Wednesday, August 10, 2016

FCC Regulations Are Pushing ISPs out of Broadband Infrastructure Market

Today, Hal Singer, a principal at Economists Incorporated, published an op-ed in Forbes discussing how Internet service providers (ISPs) are investing in capital outside of the broadband infrastructure market due to the FCC’s 2015 Open Internet Order. Mr. Singer shows that AT&T, Verizon, and Sprint have all decreased their capital expenditures by $1.9 billion, $1.2 billion, and $1.5 billion, respectively, from the first half of 2014 (before the FCC adopted the Open Internet Order) to the first half of 2016.

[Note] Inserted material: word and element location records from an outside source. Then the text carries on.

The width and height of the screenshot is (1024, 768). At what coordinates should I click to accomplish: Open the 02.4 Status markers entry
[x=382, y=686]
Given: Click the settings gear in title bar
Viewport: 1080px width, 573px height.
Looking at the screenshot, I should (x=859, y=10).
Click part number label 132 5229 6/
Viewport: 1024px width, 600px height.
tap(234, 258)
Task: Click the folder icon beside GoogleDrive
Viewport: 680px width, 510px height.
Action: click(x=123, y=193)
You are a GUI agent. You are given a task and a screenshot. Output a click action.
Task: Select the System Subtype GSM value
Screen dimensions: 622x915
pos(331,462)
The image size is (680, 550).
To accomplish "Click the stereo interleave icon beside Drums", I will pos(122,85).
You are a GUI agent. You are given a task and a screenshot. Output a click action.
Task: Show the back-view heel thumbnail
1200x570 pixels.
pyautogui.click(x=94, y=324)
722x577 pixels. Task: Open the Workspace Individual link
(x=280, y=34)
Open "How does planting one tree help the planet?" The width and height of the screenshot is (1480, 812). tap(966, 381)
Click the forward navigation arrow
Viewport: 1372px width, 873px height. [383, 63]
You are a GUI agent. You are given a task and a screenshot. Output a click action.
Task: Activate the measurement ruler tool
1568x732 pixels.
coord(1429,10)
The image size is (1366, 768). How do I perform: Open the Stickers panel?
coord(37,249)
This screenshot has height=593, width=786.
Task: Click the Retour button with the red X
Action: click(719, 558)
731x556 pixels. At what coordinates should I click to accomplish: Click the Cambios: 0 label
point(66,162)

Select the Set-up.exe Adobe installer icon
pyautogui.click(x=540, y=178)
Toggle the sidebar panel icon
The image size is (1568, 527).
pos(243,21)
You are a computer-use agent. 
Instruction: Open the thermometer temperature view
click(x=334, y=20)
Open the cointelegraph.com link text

Mr. Singer also says that other FCC proposals are discouraging ISPs from investing broadband infrastructure. The proposal to pursue price controls for business data services would stifle the deployment of fiber. The FCC’s privacy NPRM would harm ISPs’ ability to sell targeted advertisements and offer “free” services to consumers. (See my Perspectives from FSF Scholars from earlier this month.) And the FCC’s set-top box NPRM would create barriers for ISPs to integrate themselves into the pay-TV market. Mr. Singer makes a convincing case that the FCC’s assault on broadband (he calls it “The Wheeler Tax”) is pushing ISPs out of the broadband infrastructure market and into the edge market. Do not be surprised if ISPs continue to purchase edge providers, like we have seen with Verizon’s recent purchases of Yahoo and AOL.